**What to work on:** Please print every one of the records below word for word.

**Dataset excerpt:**
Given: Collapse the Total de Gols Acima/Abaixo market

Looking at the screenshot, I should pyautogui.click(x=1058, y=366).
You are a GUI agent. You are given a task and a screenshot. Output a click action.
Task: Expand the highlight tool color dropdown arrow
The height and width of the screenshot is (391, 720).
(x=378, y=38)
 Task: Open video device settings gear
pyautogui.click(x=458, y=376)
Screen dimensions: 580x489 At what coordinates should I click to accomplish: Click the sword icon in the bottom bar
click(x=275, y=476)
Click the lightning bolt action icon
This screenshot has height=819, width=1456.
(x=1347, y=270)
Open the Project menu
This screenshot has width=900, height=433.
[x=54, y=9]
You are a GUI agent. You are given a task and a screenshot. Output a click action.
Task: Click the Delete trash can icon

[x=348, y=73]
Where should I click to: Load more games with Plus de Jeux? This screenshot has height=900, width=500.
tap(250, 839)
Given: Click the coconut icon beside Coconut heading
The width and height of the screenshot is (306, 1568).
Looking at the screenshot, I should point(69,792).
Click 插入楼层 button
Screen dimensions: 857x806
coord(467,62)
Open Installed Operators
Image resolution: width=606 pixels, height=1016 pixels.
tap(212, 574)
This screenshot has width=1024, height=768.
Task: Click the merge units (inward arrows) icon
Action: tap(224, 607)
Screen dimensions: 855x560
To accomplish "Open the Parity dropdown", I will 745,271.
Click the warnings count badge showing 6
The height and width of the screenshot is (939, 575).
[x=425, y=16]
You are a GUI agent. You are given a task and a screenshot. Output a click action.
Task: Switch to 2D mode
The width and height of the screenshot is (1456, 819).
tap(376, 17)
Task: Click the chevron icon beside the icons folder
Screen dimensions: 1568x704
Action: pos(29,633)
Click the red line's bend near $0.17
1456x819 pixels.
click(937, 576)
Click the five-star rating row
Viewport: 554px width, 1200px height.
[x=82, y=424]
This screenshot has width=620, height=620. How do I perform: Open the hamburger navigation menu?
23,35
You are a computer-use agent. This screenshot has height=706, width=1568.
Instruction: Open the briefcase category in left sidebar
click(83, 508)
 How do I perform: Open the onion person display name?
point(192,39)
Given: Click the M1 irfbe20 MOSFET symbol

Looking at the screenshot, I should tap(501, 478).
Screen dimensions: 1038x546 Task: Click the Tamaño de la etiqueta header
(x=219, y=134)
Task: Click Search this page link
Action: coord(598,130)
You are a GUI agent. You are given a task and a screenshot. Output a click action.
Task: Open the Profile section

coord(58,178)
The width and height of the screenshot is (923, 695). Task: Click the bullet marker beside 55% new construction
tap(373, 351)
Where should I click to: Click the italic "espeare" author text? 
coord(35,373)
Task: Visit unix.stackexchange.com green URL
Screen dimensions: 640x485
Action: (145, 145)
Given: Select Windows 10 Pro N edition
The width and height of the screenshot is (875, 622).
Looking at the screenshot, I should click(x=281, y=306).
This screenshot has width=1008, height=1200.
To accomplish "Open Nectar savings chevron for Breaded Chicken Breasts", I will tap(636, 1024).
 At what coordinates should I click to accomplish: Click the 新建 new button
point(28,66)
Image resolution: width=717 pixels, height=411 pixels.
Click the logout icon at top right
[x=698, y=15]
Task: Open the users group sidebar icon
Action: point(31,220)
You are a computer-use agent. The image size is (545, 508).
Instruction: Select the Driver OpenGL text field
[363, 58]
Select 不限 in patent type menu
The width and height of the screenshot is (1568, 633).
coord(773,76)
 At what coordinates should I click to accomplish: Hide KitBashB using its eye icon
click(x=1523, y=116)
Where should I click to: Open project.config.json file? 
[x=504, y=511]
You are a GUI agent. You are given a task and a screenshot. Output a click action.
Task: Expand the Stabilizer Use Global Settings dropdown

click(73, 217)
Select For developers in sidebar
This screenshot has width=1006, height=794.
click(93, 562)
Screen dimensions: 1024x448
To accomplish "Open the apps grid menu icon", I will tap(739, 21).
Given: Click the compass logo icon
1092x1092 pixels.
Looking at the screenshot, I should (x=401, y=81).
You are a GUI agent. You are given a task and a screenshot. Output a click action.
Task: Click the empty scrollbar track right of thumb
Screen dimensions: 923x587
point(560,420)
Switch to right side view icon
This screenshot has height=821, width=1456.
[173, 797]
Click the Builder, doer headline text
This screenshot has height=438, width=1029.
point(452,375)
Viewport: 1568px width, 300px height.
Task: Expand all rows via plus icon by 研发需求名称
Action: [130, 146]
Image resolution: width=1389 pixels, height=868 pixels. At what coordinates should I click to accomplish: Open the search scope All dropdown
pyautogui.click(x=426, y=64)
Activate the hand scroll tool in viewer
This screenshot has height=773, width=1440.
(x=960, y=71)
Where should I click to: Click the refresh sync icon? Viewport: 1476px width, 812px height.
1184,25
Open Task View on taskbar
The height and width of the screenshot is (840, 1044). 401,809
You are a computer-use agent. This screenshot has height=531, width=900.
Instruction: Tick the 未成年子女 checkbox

**The reply:**
Given: Collapse the Total de Gols Acima/Abaixo market

Looking at the screenshot, I should pyautogui.click(x=1058, y=366).
You are a GUI agent. You are given a task and a screenshot. Output a click action.
Task: Expand the highlight tool color dropdown arrow
The height and width of the screenshot is (391, 720).
(x=378, y=38)
 Task: Open video device settings gear
pyautogui.click(x=458, y=376)
Screen dimensions: 580x489 At what coordinates should I click to accomplish: Click the sword icon in the bottom bar
click(x=275, y=476)
Click the lightning bolt action icon
This screenshot has height=819, width=1456.
(x=1347, y=270)
Open the Project menu
This screenshot has width=900, height=433.
[x=54, y=9]
You are a GUI agent. You are given a task and a screenshot. Output a click action.
Task: Click the Delete trash can icon

[x=348, y=73]
Where should I click to: Load more games with Plus de Jeux? This screenshot has height=900, width=500.
tap(250, 839)
Given: Click the coconut icon beside Coconut heading
The width and height of the screenshot is (306, 1568).
Looking at the screenshot, I should point(69,792).
Click 插入楼层 button
Screen dimensions: 857x806
coord(467,62)
Open Installed Operators
Image resolution: width=606 pixels, height=1016 pixels.
tap(212, 574)
This screenshot has width=1024, height=768.
Task: Click the merge units (inward arrows) icon
Action: tap(224, 607)
Screen dimensions: 855x560
To accomplish "Open the Parity dropdown", I will 745,271.
Click the warnings count badge showing 6
The height and width of the screenshot is (939, 575).
[x=425, y=16]
You are a GUI agent. You are given a task and a screenshot. Output a click action.
Task: Switch to 2D mode
The width and height of the screenshot is (1456, 819).
tap(376, 17)
Task: Click the chevron icon beside the icons folder
Screen dimensions: 1568x704
Action: pos(29,633)
Click the red line's bend near $0.17
1456x819 pixels.
click(937, 576)
Click the five-star rating row
Viewport: 554px width, 1200px height.
[x=82, y=424]
This screenshot has width=620, height=620. How do I perform: Open the hamburger navigation menu?
23,35
You are a computer-use agent. This screenshot has height=706, width=1568.
Instruction: Open the briefcase category in left sidebar
click(83, 508)
 How do I perform: Open the onion person display name?
point(192,39)
Given: Click the M1 irfbe20 MOSFET symbol

Looking at the screenshot, I should tap(501, 478).
Screen dimensions: 1038x546 Task: Click the Tamaño de la etiqueta header
(x=219, y=134)
Task: Click Search this page link
Action: coord(598,130)
You are a GUI agent. You are given a task and a screenshot. Output a click action.
Task: Open the Profile section

coord(58,178)
The width and height of the screenshot is (923, 695). Task: Click the bullet marker beside 55% new construction
tap(373, 351)
Where should I click to: Click the italic "espeare" author text? 
coord(35,373)
Task: Visit unix.stackexchange.com green URL
Screen dimensions: 640x485
Action: (145, 145)
Given: Select Windows 10 Pro N edition
The width and height of the screenshot is (875, 622).
Looking at the screenshot, I should click(x=281, y=306).
This screenshot has width=1008, height=1200.
To accomplish "Open Nectar savings chevron for Breaded Chicken Breasts", I will tap(636, 1024).
 At what coordinates should I click to accomplish: Click the 新建 new button
point(28,66)
Image resolution: width=717 pixels, height=411 pixels.
Click the logout icon at top right
[x=698, y=15]
Task: Open the users group sidebar icon
Action: point(31,220)
You are a computer-use agent. The image size is (545, 508).
Instruction: Select the Driver OpenGL text field
[363, 58]
Select 不限 in patent type menu
The width and height of the screenshot is (1568, 633).
coord(773,76)
 At what coordinates should I click to accomplish: Hide KitBashB using its eye icon
click(x=1523, y=116)
Where should I click to: Open project.config.json file? 
[x=504, y=511]
You are a GUI agent. You are given a task and a screenshot. Output a click action.
Task: Expand the Stabilizer Use Global Settings dropdown

click(73, 217)
Select For developers in sidebar
This screenshot has width=1006, height=794.
click(93, 562)
Screen dimensions: 1024x448
To accomplish "Open the apps grid menu icon", I will tap(739, 21).
Given: Click the compass logo icon
1092x1092 pixels.
Looking at the screenshot, I should (x=401, y=81).
You are a GUI agent. You are given a task and a screenshot. Output a click action.
Task: Click the empty scrollbar track right of thumb
Screen dimensions: 923x587
point(560,420)
Switch to right side view icon
This screenshot has height=821, width=1456.
[173, 797]
Click the Builder, doer headline text
This screenshot has height=438, width=1029.
point(452,375)
Viewport: 1568px width, 300px height.
Task: Expand all rows via plus icon by 研发需求名称
Action: [130, 146]
Image resolution: width=1389 pixels, height=868 pixels. At what coordinates should I click to accomplish: Open the search scope All dropdown
pyautogui.click(x=426, y=64)
Activate the hand scroll tool in viewer
This screenshot has height=773, width=1440.
(x=960, y=71)
Where should I click to: Click the refresh sync icon? Viewport: 1476px width, 812px height.
1184,25
Open Task View on taskbar
The height and width of the screenshot is (840, 1044). 401,809
You are a computer-use agent. This screenshot has height=531, width=900.
Instruction: Tick the 未成年子女 checkbox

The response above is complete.